■ ACTIVITY:
Count up every line of the data in which "computer" occurs. The reply is one number and nothing more.

─── DATA EXTRACTS

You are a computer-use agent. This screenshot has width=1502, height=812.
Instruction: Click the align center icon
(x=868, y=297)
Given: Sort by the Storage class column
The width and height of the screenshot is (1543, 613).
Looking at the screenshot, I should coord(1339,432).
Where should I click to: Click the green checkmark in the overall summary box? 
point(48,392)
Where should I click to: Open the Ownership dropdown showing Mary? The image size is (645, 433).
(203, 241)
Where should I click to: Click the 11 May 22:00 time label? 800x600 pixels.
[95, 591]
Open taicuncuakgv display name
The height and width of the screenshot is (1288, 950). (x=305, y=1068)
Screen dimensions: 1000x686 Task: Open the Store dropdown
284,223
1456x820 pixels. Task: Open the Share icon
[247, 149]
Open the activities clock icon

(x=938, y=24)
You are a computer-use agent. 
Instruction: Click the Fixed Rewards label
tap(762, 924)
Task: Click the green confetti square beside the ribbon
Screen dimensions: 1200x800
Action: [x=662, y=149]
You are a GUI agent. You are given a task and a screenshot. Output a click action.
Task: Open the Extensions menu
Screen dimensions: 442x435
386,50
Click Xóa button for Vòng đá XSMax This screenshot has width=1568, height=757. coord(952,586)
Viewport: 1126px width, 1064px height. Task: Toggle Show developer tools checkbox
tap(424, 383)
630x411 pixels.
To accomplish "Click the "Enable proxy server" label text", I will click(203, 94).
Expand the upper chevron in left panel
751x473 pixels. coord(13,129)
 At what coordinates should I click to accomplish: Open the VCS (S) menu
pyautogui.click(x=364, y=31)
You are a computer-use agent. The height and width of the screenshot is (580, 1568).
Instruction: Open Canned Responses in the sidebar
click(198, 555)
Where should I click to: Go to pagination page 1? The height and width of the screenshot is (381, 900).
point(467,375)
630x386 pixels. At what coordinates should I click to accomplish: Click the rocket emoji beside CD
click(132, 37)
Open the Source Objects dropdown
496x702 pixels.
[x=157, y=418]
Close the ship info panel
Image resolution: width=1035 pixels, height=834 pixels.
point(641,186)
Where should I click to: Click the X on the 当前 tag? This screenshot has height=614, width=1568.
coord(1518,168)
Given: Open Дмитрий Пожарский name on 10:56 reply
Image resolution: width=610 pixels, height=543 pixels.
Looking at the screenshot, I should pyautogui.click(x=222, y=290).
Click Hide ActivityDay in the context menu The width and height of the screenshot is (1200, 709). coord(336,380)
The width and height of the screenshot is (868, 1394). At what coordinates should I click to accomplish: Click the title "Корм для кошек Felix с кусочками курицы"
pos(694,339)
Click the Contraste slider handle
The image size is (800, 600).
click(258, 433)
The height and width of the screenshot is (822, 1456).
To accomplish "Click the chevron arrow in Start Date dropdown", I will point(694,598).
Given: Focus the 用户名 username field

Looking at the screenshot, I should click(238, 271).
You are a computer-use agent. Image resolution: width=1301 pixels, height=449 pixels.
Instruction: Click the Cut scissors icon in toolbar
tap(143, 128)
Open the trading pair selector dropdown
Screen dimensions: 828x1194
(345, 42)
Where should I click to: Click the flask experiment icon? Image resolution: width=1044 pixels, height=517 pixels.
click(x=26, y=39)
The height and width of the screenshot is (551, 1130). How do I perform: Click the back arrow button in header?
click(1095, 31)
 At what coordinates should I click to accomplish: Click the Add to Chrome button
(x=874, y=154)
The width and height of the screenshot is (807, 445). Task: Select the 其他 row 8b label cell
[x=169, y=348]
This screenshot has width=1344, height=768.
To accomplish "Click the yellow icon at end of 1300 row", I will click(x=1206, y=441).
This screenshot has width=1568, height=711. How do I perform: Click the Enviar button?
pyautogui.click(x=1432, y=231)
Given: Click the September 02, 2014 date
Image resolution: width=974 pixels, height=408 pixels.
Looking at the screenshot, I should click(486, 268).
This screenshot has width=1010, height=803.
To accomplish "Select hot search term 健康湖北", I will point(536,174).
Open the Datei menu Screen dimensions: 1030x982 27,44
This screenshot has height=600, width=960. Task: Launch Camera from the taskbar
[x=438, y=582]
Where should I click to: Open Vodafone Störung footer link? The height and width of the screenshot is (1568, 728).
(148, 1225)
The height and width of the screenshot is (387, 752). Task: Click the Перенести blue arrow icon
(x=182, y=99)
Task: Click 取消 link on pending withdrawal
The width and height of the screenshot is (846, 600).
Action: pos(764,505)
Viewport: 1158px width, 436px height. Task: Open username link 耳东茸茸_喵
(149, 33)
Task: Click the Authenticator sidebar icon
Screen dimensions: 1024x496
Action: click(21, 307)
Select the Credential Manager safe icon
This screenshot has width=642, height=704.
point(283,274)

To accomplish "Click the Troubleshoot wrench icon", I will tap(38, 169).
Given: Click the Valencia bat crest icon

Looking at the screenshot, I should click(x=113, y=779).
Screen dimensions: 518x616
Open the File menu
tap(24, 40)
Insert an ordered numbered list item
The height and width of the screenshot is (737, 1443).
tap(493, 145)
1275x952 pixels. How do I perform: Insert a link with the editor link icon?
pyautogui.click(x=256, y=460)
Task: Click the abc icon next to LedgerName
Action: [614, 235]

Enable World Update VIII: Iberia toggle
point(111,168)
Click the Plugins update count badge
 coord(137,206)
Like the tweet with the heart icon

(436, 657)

──────

■ ANSWER BOX:
4